Homem-Aranha de Tom Holland: entre o sucesso e o esgotamento criativo
Novo filme da franquia mantém fórmula vencedora, mas sinaliza falta de evolução para o personagem
O sucesso financeiro do último filme do Homem-Aranha — 'Sem Volta para Casa' (2021) — estabeleceu um padrão difícil de superar: quase US$ 2 bilhões arrecadados, romance público entre Tom Holland e Zendaya alimentando a fascinação dos fãs, e uma trama que explorou ao máximo o multiverso. 'Homem-Aranha: Um Novo Dia', previsto para 2026, caminha para repetir o feito, mas às custas de uma narrativa que parece estagnar.
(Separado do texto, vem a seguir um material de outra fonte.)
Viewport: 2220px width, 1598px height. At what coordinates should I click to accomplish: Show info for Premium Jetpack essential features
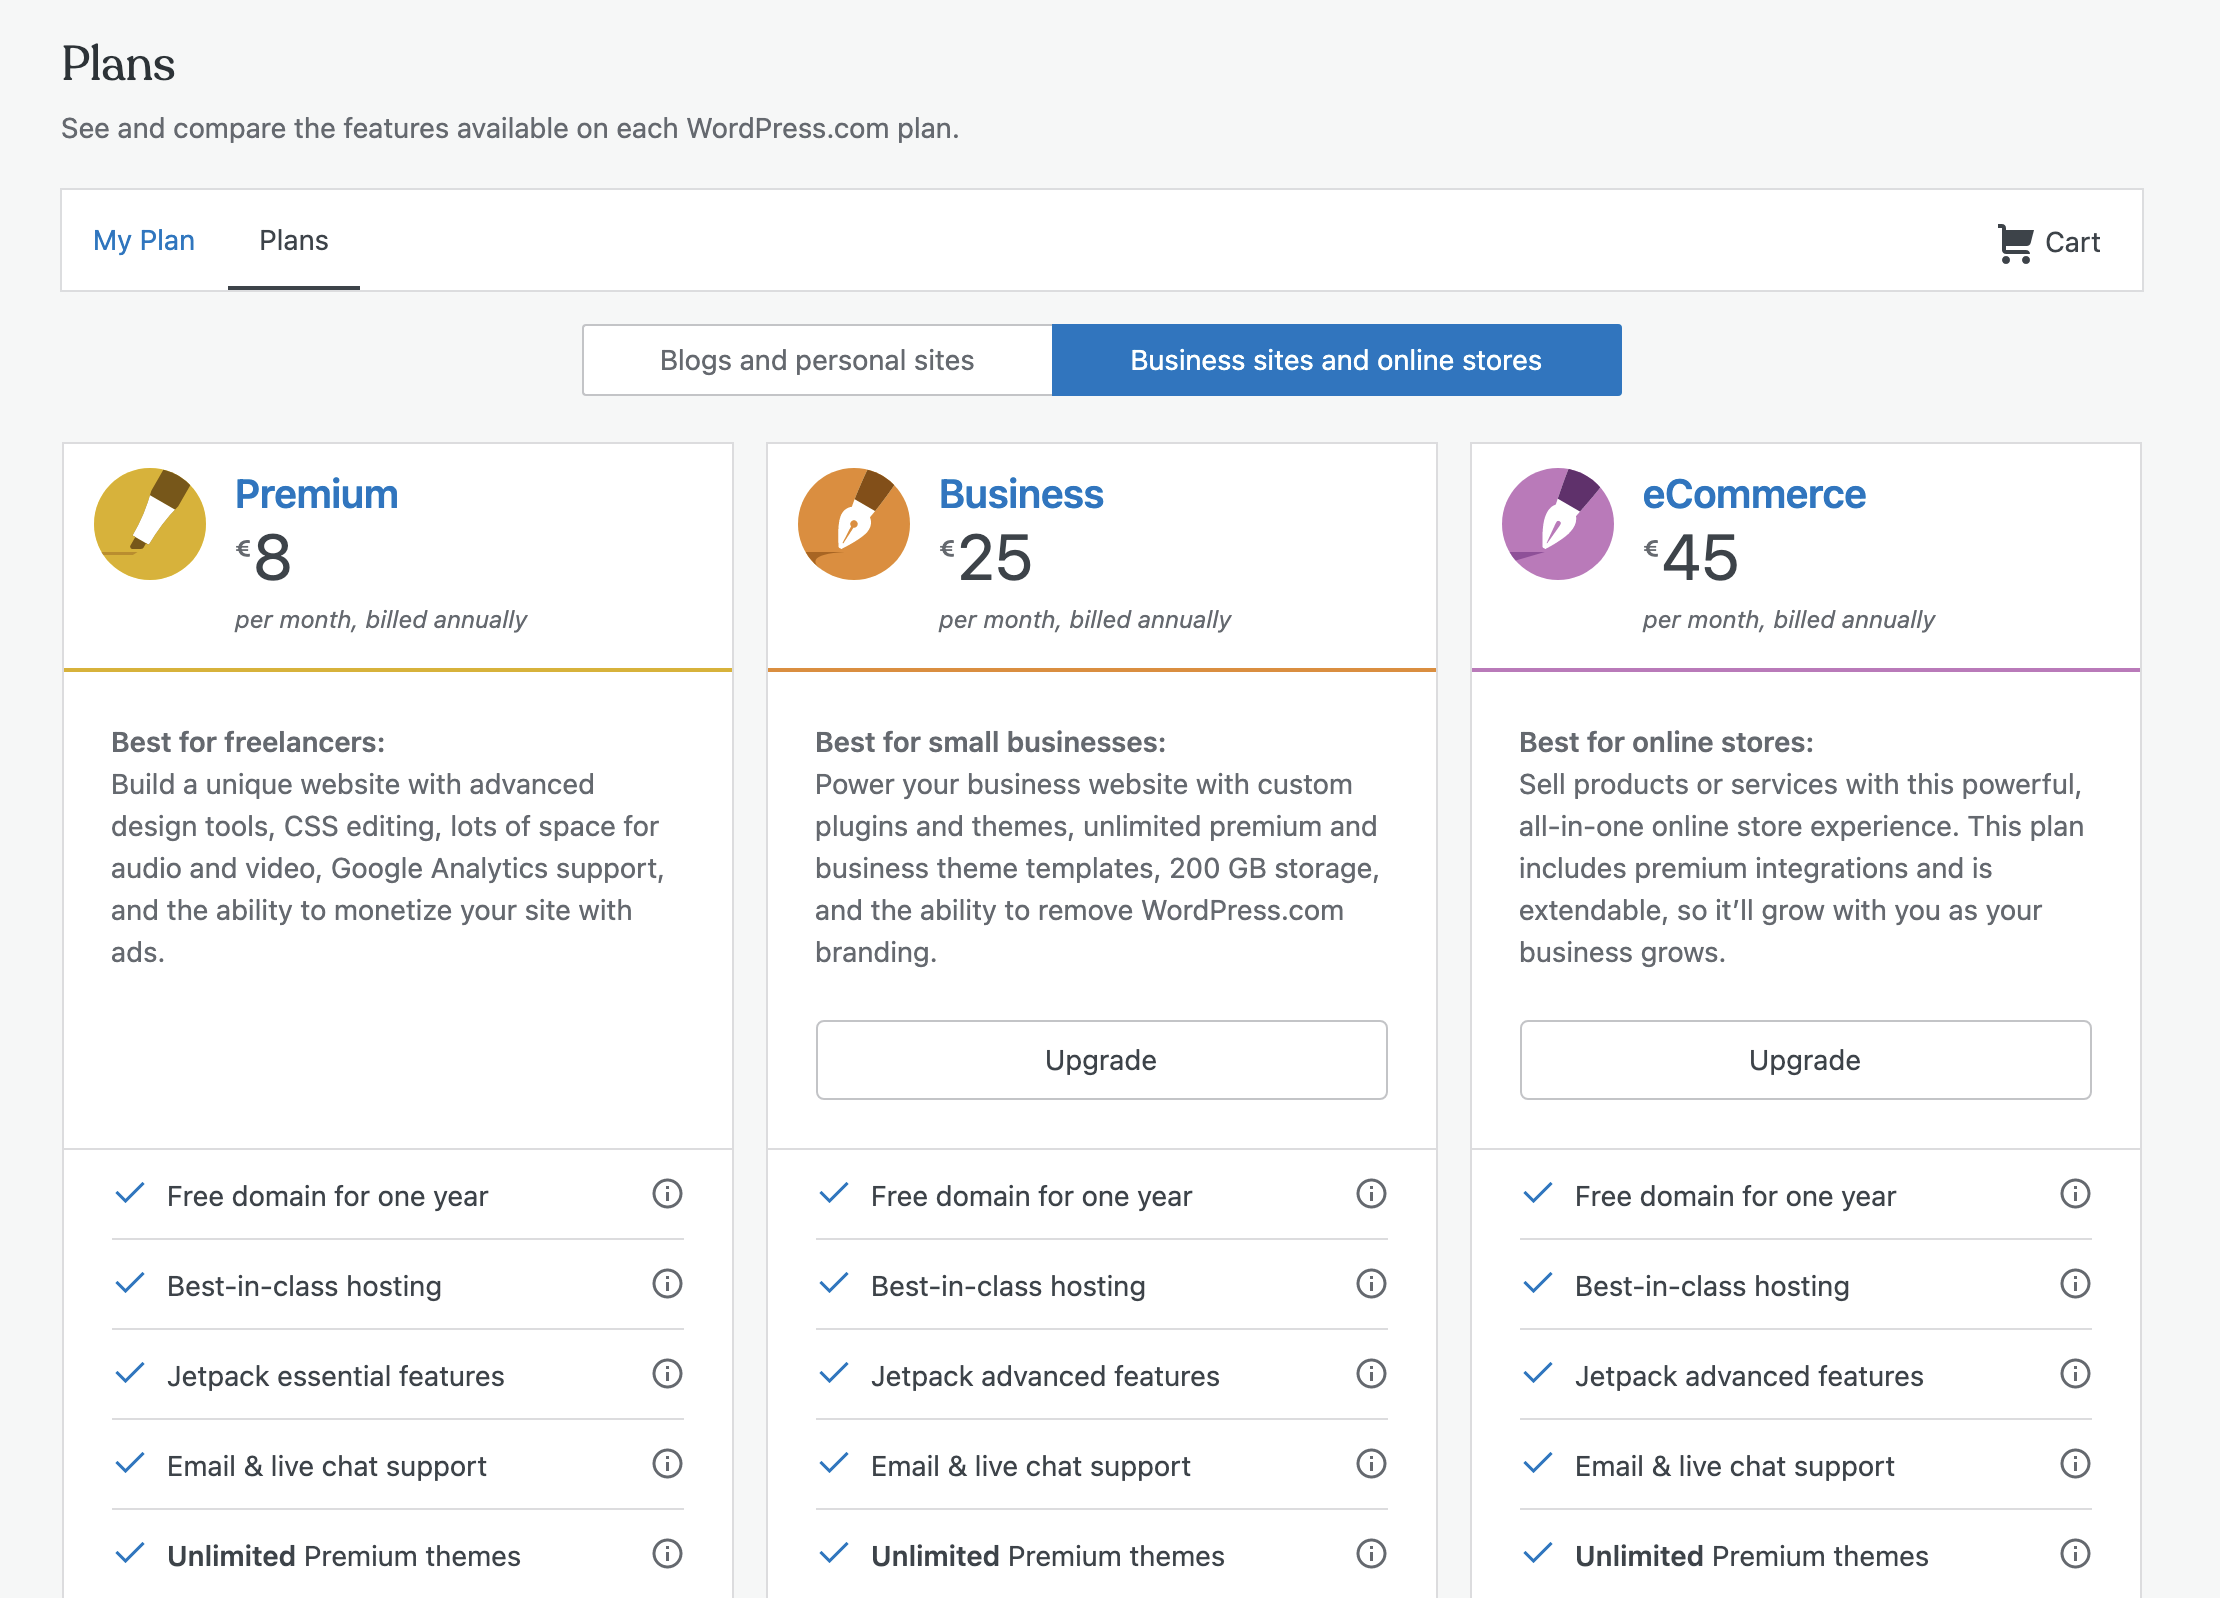coord(667,1374)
A fórmula agora testada (lutas espetaculares, cameos de outros heróis, romance truncado) começa a mostrar sinais de esgotamento. O maior problema talvez seja a insistência em manter Peter Parker no mesmo estado emocional que em suas primeiras aparições: o herói solitário, geek e desajeitado. A decisão de apagar as memórias de MJ e Ned, que poderiam servir como ponto de partida para um desenvolvimento mais profundo do personagem, acaba reforçando um loop narrativo. Enquanto isso, a corporativização da franquia segue seu curso, com a Sony e Marvel buscando equilibrar apelo comercial e fidelidade aos fãs. A questão que permanece é: até quando essa fórmula manterá seu encanto?